Set Up Automatic Transactions

Whether it’s monthly electricity payments or working off an outstanding balance, set up accounts to automate transactions on a monthly basis. This will free up time and effort, allowing you to focus on more important itineraries. It also avoids any payment delays and penalty fees charged to your accounts. If you can, set up these payments to pay more than only the interest on your balance each month. Paying only interest is like throwing money away, it doesn’t reduce your debt or help you reach your goals.

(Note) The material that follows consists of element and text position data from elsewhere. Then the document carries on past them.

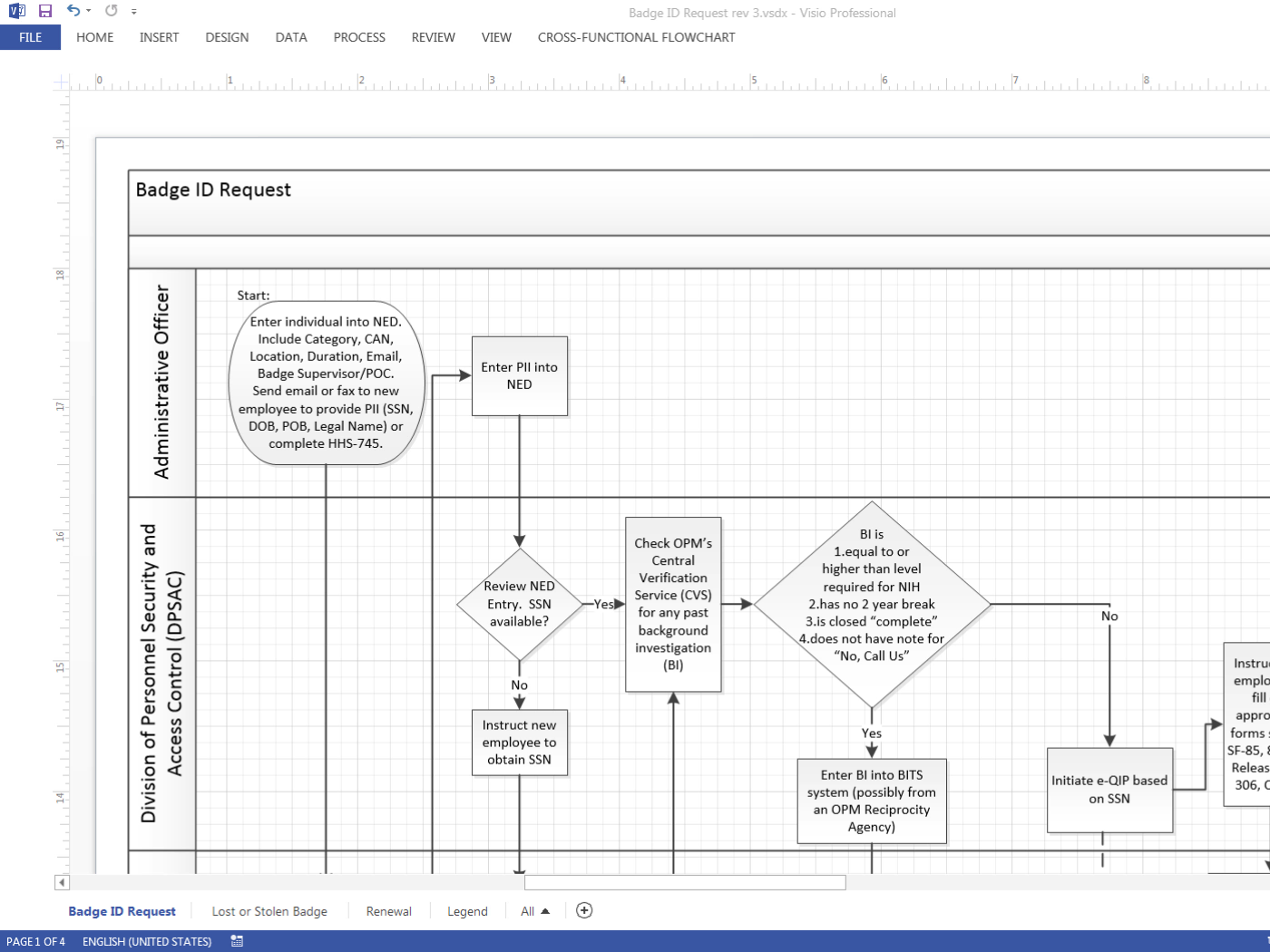Open the CROSS-FUNCTIONAL FLOWCHART tab
The width and height of the screenshot is (1270, 952).
point(636,37)
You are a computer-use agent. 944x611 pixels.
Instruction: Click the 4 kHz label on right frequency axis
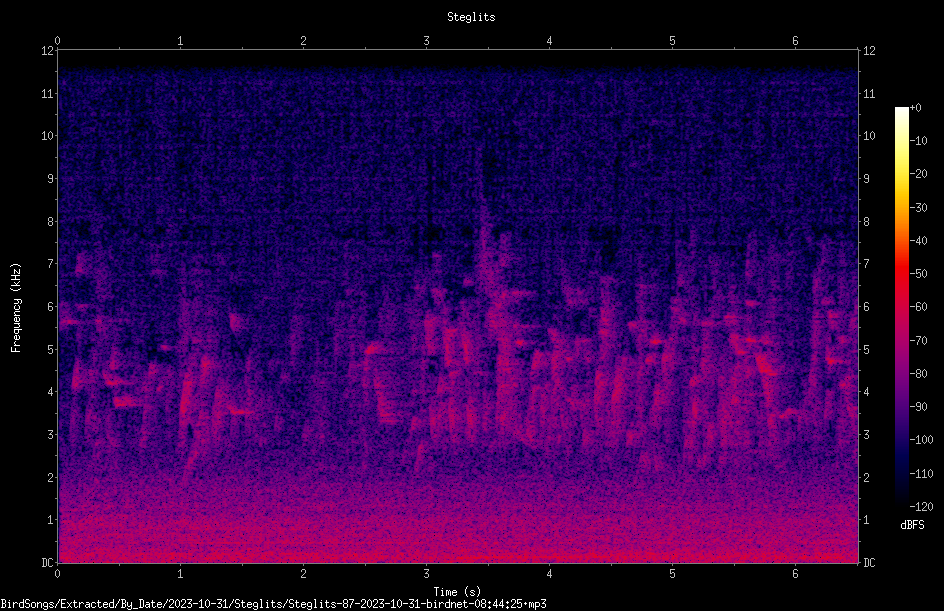point(866,392)
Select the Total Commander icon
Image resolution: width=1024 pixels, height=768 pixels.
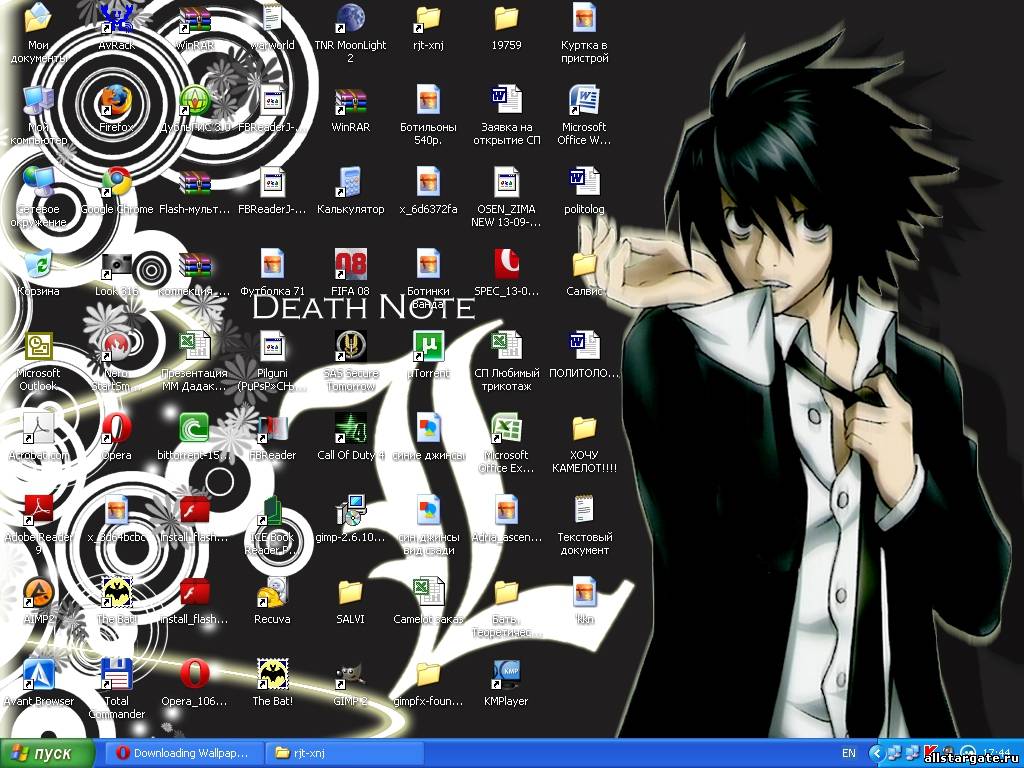(116, 674)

Look in Between the Cushions

Literally, there can be extra cash lying around the house. Aside from loose change and dollar bills, you might also find items of some value, such as an outdated wristwatch, power tools you don’t need anymore, and memorabilia that has lost its sentimental touch. You can bring it to your local scrapyard to exchange for some money. Some places, like U Pull & Pay, will even take whole cars for their parts.

Have a Savings Buddy

If you’re doing some budgeting for a family, your spouse will likely be the best savings buddy. For individuals, a trusted friend is ideal. A savings buddy will help you stay motivated and on track to accomplish your financial goals. They will also help you avoid the temptations of impulse purchases by reminding you whenever you feel the urge to do something detrimental with the money. They will check in with you from time to time to see if you’re meeting your finance goals. A good savings buddy will be someone you can call before you make an impulse purchase, and they’ll be able to talk you down from it as well.

Invest Savings

Being frugal is not enough. You’ll need to grow your savings if you want to have a shot at retiring before 65. Invest in high-yield, low-risk assets including stocks, bonds, and real estate. Putting the money you have lying around into an investment account protects it from yourself. Locking your money away can remove the temptation to use it, making sure that it’s always working for you and appreciating in value. Don’t buy into “beat the market” hype. While a few individuals may be able to have a return on their investment higher than the market itself, most people, even professional account managers, are unable to do so. Some economists have even shown that a portfolio of randomly picked stocks perform almost identically to a portfolio chosen by market analysts and professionals. If you want to be frugal, don’t pay someone to manage your portfolio. There you have it—five easy but powerful ways to save money in today’s economically challenging climate. To maximize savings, don’t limit yourself to these five tips. Explore other options for making or saving cash.